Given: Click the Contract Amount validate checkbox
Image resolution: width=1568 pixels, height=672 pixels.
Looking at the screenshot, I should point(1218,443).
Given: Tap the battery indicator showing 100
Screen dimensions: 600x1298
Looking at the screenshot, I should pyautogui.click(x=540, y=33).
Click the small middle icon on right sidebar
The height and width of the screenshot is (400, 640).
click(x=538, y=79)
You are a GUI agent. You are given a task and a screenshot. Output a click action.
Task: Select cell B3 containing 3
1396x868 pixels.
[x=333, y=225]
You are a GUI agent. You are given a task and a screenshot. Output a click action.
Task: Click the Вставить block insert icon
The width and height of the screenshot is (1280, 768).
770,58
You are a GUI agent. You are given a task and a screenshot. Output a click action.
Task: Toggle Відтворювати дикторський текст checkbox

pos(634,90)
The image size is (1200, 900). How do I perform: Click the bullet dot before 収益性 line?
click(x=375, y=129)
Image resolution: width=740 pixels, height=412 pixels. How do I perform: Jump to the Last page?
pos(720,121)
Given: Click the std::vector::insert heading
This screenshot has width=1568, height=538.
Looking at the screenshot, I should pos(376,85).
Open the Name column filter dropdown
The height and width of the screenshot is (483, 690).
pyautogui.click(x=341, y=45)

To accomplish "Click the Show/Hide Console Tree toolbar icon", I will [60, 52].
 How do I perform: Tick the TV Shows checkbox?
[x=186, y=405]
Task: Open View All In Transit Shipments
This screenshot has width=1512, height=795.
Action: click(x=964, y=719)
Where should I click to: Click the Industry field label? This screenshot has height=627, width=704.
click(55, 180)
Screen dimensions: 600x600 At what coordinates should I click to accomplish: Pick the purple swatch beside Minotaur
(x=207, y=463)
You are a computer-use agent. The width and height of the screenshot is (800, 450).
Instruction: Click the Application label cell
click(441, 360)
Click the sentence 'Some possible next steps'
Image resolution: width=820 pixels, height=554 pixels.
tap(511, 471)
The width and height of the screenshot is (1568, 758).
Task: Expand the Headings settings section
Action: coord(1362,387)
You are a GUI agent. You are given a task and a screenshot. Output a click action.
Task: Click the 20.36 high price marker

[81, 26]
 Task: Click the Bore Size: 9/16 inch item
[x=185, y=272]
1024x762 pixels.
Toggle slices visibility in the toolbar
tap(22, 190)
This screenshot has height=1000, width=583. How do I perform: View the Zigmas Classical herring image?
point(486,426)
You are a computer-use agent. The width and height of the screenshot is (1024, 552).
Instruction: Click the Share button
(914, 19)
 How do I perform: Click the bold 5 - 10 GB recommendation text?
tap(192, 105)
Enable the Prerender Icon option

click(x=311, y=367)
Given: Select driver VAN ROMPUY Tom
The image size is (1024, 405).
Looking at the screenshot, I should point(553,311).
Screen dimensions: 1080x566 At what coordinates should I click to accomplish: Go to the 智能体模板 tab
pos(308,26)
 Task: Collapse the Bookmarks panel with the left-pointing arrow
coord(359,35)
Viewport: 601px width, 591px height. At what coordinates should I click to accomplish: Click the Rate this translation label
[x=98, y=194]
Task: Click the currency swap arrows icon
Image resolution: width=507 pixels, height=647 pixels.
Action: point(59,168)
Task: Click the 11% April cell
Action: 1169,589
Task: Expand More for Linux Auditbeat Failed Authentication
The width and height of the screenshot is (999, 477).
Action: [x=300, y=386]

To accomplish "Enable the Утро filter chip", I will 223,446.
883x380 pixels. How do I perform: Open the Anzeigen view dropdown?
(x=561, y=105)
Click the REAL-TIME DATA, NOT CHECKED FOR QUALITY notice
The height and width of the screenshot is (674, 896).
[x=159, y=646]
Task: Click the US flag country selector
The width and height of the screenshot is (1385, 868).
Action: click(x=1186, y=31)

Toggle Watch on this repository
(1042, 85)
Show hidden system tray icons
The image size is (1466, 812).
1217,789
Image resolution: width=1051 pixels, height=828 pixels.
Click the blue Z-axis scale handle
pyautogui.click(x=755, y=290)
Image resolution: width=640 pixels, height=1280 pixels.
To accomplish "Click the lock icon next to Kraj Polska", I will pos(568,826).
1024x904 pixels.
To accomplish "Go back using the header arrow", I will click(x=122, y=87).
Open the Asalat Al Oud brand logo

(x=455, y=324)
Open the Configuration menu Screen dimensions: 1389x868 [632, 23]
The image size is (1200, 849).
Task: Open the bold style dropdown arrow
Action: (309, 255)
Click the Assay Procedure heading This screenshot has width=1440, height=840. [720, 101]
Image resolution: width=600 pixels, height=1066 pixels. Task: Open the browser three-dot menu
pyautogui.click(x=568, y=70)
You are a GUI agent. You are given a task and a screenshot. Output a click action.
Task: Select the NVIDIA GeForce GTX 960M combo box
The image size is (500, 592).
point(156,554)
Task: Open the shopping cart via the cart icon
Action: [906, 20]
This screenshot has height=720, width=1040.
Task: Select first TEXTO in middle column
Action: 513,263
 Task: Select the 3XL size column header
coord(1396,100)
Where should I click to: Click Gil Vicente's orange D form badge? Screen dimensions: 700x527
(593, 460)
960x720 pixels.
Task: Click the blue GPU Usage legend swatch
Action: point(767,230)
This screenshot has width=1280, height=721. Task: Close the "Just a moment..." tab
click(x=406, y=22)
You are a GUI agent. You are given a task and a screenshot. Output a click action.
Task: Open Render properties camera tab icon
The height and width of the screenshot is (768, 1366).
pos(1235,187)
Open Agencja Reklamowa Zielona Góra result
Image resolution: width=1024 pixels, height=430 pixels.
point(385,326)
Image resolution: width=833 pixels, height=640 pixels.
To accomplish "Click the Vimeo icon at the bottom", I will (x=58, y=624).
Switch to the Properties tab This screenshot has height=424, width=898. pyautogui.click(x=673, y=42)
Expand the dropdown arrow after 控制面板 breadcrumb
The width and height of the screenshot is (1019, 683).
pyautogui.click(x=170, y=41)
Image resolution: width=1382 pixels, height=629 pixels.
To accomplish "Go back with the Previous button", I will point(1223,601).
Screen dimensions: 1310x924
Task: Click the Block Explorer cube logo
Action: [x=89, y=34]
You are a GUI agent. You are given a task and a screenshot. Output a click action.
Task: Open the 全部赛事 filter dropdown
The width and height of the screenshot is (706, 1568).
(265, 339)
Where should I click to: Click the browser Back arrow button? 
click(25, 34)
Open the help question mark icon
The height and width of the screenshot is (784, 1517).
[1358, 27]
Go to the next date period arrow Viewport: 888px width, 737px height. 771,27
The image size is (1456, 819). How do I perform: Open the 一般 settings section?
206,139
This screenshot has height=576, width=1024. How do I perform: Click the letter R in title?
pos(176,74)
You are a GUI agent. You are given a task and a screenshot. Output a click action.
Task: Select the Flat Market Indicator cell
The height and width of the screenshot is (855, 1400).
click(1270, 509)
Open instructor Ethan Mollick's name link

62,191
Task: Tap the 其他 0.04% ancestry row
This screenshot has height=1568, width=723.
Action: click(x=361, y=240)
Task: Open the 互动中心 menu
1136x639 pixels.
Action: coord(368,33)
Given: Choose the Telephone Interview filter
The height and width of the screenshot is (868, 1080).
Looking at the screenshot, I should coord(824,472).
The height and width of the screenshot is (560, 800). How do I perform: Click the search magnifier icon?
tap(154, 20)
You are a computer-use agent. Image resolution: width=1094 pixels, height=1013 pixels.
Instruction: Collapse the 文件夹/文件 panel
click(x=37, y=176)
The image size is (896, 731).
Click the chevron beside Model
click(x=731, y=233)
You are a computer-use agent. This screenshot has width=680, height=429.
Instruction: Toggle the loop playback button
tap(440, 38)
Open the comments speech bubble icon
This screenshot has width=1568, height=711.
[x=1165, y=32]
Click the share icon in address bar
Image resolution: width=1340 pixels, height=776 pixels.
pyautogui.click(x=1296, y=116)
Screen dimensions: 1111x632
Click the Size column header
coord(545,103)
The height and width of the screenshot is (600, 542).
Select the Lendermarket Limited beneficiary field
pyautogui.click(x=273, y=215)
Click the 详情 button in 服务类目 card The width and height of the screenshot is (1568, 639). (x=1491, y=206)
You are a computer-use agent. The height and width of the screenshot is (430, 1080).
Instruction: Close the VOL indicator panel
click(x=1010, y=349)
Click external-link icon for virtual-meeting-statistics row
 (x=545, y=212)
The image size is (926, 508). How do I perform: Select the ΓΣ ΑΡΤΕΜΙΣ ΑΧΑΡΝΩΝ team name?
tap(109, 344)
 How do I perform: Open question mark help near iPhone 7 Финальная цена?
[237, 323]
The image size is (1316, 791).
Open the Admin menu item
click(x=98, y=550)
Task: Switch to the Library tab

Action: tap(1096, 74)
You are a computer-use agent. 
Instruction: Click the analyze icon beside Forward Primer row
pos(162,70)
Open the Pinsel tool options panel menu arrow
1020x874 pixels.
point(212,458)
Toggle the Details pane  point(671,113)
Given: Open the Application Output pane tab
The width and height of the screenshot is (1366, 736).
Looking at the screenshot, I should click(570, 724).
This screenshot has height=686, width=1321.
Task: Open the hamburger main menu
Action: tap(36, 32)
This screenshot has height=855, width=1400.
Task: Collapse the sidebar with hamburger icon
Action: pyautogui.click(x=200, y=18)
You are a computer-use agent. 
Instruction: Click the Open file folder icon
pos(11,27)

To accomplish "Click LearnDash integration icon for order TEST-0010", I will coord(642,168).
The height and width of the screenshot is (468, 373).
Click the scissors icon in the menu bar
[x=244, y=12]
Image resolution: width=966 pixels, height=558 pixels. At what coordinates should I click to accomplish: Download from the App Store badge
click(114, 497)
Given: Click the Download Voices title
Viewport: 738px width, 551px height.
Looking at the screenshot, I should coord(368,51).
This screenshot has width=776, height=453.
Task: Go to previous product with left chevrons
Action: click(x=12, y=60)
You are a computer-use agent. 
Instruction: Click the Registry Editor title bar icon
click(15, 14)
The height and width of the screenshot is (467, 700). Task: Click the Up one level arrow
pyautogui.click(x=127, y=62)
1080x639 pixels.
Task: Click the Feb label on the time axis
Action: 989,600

Task to carry out → Among the lines above, which ones include the word "filter"? Copy them.

Answer for the task →
Open the Name column filter dropdown
To accomplish "Enable the Утро filter chip", I will 223,446.
Task: Open the 全部赛事 filter dropdown
Given: Choose the Telephone Interview filter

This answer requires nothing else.